What needs to be done: All of the data below should be printed again exactly, pictures excluded.

Exercise data:
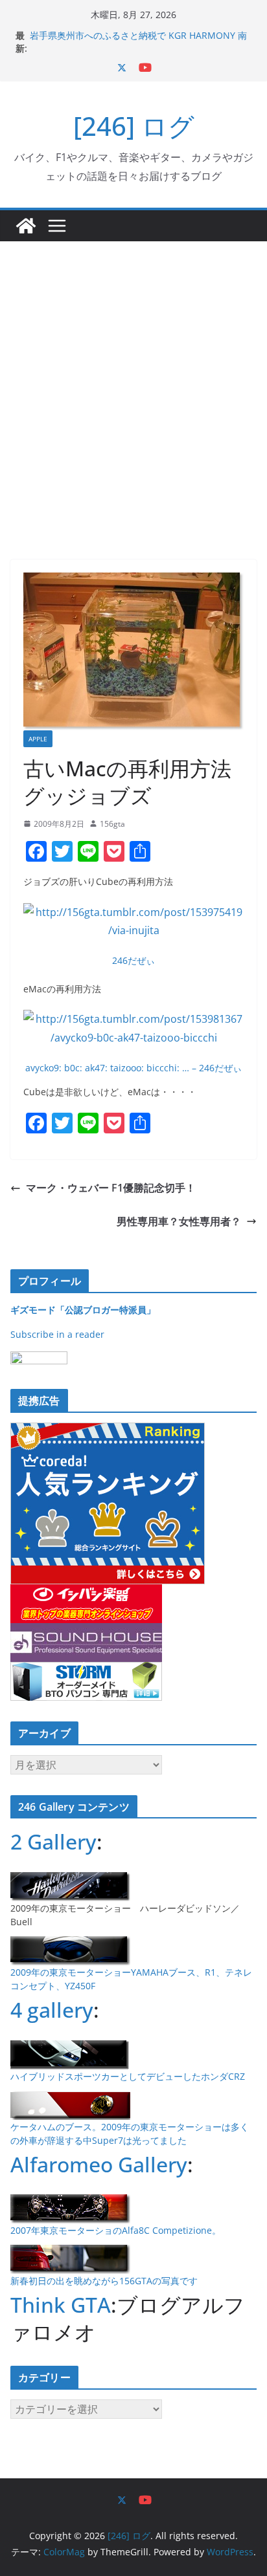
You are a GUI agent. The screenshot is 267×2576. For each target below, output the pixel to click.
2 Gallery (53, 1841)
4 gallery (51, 2010)
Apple (38, 738)
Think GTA (60, 2305)
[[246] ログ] (25, 225)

Written response:
You are a GUI agent. The screenshot is 267×2576. For each target below, output the pixel to click.
2 Gallery (53, 1841)
4 gallery (51, 2010)
Apple (38, 738)
Think GTA (60, 2305)
[[246] ログ] (25, 225)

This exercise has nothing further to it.